━━━ SUPPLIED TEXT

TwitterBad news for Twitter fans: if you don’t live in the United States, Canada or India you’re going to lose the ability to receive Twitter messages via SMS.

Citing costs, the company is turning off SMS for most countries. Users will still be able to send messages, but the cost of forwarding those messages on to all of your followers is apparently just too much.

According to Twitter founder Biz Stone, even with the 250 messages a week limit, “it could cost Twitter about $1,000 per user, per year” to send SMS updates to all your followers.

That’s the kind of money hemorrhaging that would make the U.S. Government proud, but obviously isn’t practical for a company that still lacks a clear revenue stream. Stone says that the company has been trying to “establish relationships with mobile operators around the world such that our SMS services could become sustainable from a cost perspective.” He goes on to say that so far anyway, deals have only been struck with mobile providers in Canada, India, and the United States.

As Stone says in the blog post, “we’ve arrived at a point where the responsible thing to do is slow our costs and take a different approach.”

Obviously that isn’t going to sit well with users in the affected countries and the TechCrunch U.K. post on the matter is filled with shrill protests from British Twitter fans. As one commenter says, “I wish Twitter would sort out its business model and provide a proper service rather than remaining unsustainably free and gradually crippling itself.”

But the real culprit here seems to be the mobile service providers who charge ridiculously high fees for what amounts to a very light load on their network. Take the iPhone 3G plan here in the States for instance: you get unlimited free “data transfers,” but have to pay extra for SMS — how is SMS not data again?

Of course Twitter can’t control what the telecoms charge, so short of an overhaul in the way you pay for mobile services, we don’t expect the company to bring back SMS any time soon. And if the costs are as high as Stone cites on the blog, then passing the fees on as a premium, for-a-fee feature isn’t practical either.

On the bright side, Twitter will be introducing local SMS numbers in countries throughout Europe in the coming months. The new numbers will “make Twittering more accessible for all the folks who have been using SMS to send long-distance updates through our UK number.”

━━━━━━
━━━ RECORDED DATA

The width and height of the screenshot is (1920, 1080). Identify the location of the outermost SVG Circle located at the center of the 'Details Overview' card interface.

━━━━━━
━━━ RECORDED DATA

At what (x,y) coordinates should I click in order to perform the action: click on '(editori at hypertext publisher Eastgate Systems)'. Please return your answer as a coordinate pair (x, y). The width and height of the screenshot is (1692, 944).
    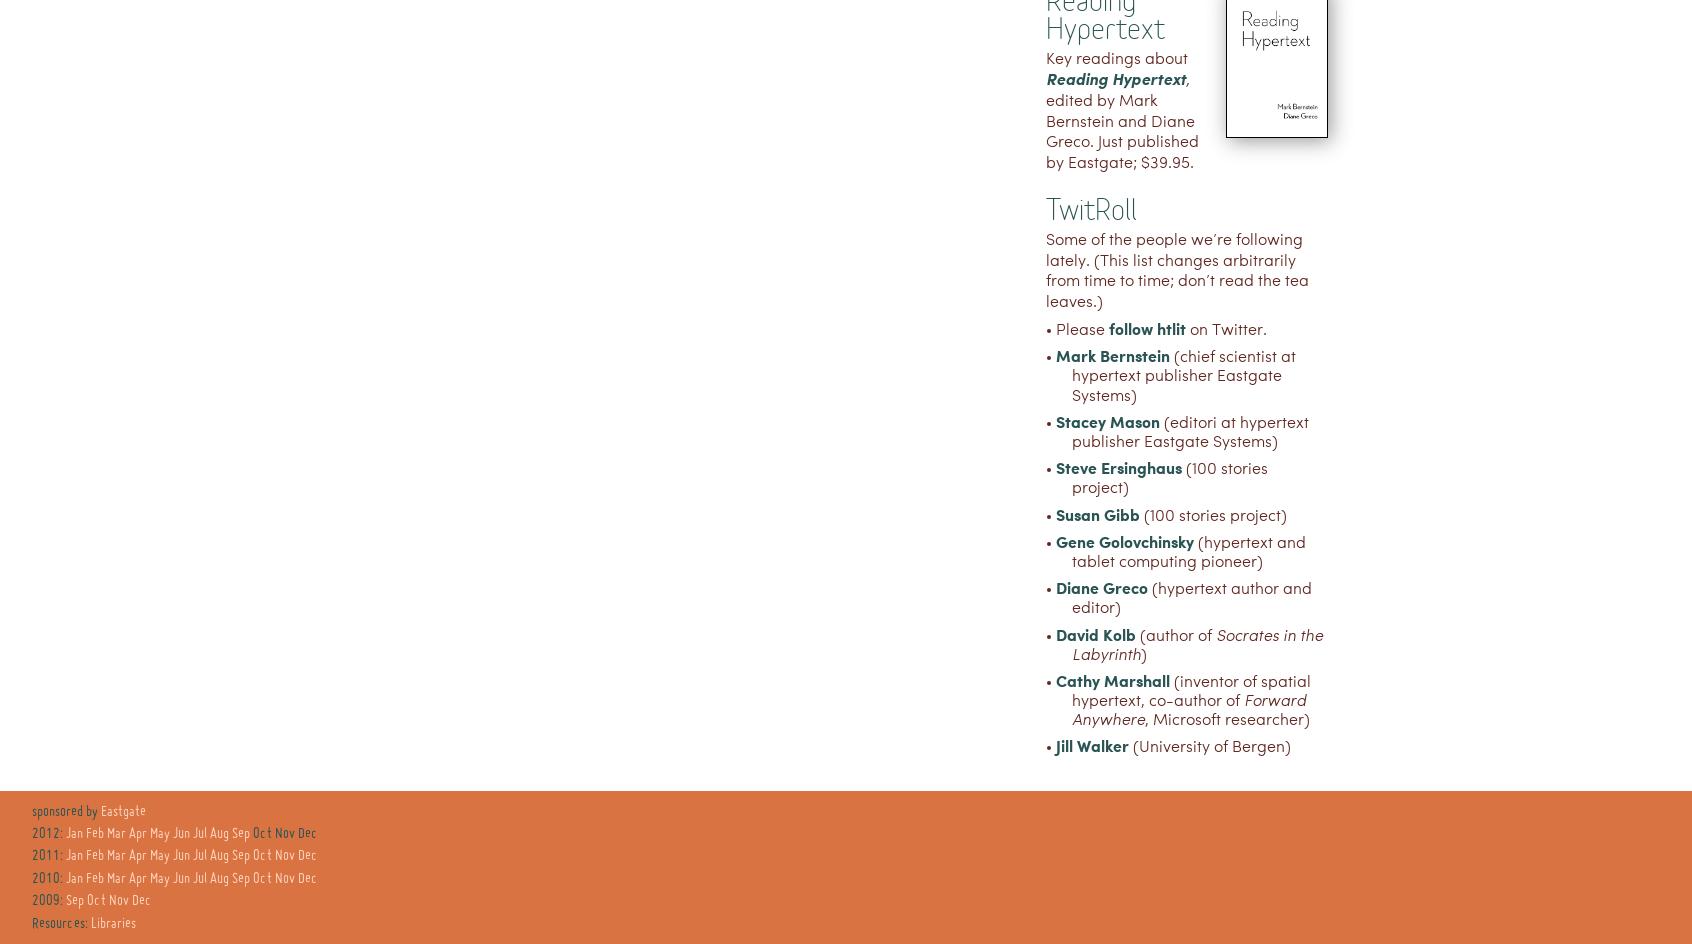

━━━━━━

§ **EXERCISE SET**
(1) Please change the Twitter SMS article from "As Stone says" up to and including "not data again?", putting "reader" in place of "commenter".
(2) Translate this sentence from the Twitter SMS article into Spanish: "On the bright side, Twitter will be introducing local SMS numbers in countries throughout Europe in the coming months."

§ **ANSWERS FOR THIS EXERCISE**
(1)
As Stone says in the blog post, “we’ve arrived at a point where the responsible thing to do is slow our costs and take a different approach.”

Obviously that isn’t going to sit well with users in the affected countries and the TechCrunch U.K. post on the matter is filled with shrill protests from British Twitter fans. As one reader says, “I wish Twitter would sort out its business model and provide a proper service rather than remaining unsustainably free and gradually crippling itself.”

But the real culprit here seems to be the mobile service providers who charge ridiculously high fees for what amounts to a very light load on their network. Take the iPhone 3G plan here in the States for instance: you get unlimited free “data transfers,” but have to pay extra for SMS — how is SMS not data again?

(2) Como aspecto positivo, Twitter introducirá números de SMS locales en países de toda Europa en los próximos meses.